Will this be the century of gun violence in schools? Already, since the Columbine High School shootings on April 20, 1999, over 210,000 students on 93 campuses have experienced gun violence while attending school, enough to fill 350 of those double decker 747’s.
The number of students impacted directly is larger than we imagined, but it includes those exposed to shootings. While not killed, many exposed to violence were mentally and emotionally wounded with scars that may never heal.
The Washington Post has put together a remarkable graphic and analysis of these seemingly endless shootings.
We gag at how blithely presidents and vice presidents, governors and other elected officials offer only “thoughts and prayers” to the families of those who have been impacted by gun violence. Of course, none of them disclose the nature of their prayers: we do know that most of them worship the NRA and Second Amendment, but who they pray to and the content of those prayers is a mystery. Are these prayers ecumenical? Latitudinarian? Catholic? Universal? Is the “Lord’s Prayer” looped into this process—something about “thy will be done on earth as it is in heaven”?
The “thoughts” part of this equation is less troubling: that seems natural and more welcoming. But it seems to us that those impacted by school shootings would forgo the prayers and thoughts in exchange for concrete action on gun management issues that the overwhelming percent of Americans support—but one that a handful of members of Congress block.
Then there is just arrogant bad behavior with guns. This is happening now: a man is checking out the views of a prospective son-in-law while pointing an assault weapon at him. The kid gets all the answers right. It’s a political ad, so the voters get to decide if this is the kind of guy who should be running for public office.
We can think of no issue that has more people proposing different solutions than the gun violence in schools. Many of these are kids talking to adults acting like kids. The adults don’t have the will or courage to change the order of violence, rather they seek to blame and say the problem is simply a lack of respect for the Second Amendment.

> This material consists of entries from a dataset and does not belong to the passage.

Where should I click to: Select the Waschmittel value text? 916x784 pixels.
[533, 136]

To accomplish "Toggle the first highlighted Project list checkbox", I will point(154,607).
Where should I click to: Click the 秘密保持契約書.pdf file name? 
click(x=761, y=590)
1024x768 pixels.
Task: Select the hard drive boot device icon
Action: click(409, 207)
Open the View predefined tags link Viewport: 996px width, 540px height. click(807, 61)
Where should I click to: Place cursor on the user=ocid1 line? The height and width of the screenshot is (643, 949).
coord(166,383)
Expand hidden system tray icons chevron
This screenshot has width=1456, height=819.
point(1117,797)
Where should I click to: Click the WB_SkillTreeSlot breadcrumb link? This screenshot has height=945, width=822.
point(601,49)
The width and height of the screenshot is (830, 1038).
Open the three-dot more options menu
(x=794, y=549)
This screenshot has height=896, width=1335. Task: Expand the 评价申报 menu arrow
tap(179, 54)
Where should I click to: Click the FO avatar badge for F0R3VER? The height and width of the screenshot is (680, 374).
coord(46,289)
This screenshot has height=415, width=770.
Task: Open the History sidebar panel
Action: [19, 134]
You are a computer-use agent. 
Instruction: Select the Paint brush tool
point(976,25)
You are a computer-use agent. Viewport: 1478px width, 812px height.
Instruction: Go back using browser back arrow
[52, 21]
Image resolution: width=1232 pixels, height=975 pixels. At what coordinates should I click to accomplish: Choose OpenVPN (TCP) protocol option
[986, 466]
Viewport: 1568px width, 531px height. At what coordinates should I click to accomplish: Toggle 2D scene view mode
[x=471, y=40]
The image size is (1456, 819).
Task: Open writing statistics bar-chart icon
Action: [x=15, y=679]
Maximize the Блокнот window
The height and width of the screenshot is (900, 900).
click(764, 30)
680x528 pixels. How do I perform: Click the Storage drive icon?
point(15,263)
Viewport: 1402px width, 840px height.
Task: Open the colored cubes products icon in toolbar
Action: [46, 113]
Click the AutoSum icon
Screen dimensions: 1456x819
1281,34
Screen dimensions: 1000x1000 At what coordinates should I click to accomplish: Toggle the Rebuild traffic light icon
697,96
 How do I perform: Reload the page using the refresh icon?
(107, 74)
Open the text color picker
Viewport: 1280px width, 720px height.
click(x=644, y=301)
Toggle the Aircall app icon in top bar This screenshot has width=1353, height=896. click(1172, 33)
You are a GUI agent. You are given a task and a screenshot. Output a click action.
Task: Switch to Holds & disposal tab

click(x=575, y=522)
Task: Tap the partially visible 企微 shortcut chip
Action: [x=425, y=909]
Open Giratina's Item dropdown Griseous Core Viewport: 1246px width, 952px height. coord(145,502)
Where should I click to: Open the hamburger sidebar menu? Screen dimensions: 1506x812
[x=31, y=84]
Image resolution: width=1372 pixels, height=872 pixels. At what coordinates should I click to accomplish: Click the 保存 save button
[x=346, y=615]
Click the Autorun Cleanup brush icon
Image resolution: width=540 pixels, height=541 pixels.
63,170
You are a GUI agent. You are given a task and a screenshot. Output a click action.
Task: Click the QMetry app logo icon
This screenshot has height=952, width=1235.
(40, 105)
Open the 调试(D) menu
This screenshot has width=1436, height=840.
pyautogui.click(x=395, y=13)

We saw part of what we would consider a long-term solution emerge at the March for Our Lives this past spring in Washington, DC. The students from the Newtown, Connecticut shooting presented a banner to the students from Parkland, Florida school shooting. The banner/flag was Newtown’s way of saying we are with you and here is a reminder of our pledge—prayers with roots.
We have high hopes for this idea of exchanging a tangible reminder of the violence. We would love to see every school district in America adopt one kid who has been killed or impacted directly by school shootings. Then we propose a National School Violence Prevention Day where each of these schools holds a ceremony of their choosing to honor the memory of that lost student. A memorial of the school’s making would be a source of information about that student, who she or he was, what they liked to do, where they were born, what their favorite video game was, who they thought was the best guard in the NBA or WNBA, or is Messi better than Ronaldo, their favorite snack, who’s on their play list.
Our confidence in this being a workable solution is the success students in Ireland and France have had remembering individual soldiers who were killed during WW1.
In Ireland all 32 counties have such a memorial in their schools. So a soldier who was killed is no longer just a statistic but a real person in history, maybe a hometown lad who had his last pint at McDonald’s, the pub. These students keep their 100 year-old heroes alive, and freedom is no longer an abstract idea, but one payed for with Irish blood.
The same kind of activity is done in France. Here a community remembers the Australians who fought and died to liberate their village.
These school children are pictured above.
The news account says: “There is little to distinguish the village of Villers-Bretonneux in northern France from any other hamlet about the Somme but for its numerous references to Australia, from flags in shop windows and its streets named after Aussie cities.
On April 24-25, 1918 the village was the scene of the world’s first tank battle between British and German troops which the Germans would win and occupy the township only to then face two Australian brigades in counter attack.
By the end of the battle, there were 2400 Australian casualties with the decisive battle marking the end of the German advance in the Somme.”
Raphael Teixera, a 10 year-old from L’Ecole Victoria, is one of those younger generations who appreciated what went on and what it means. “Because you helped us we are here and we learn about the war to remember you help us,” he said.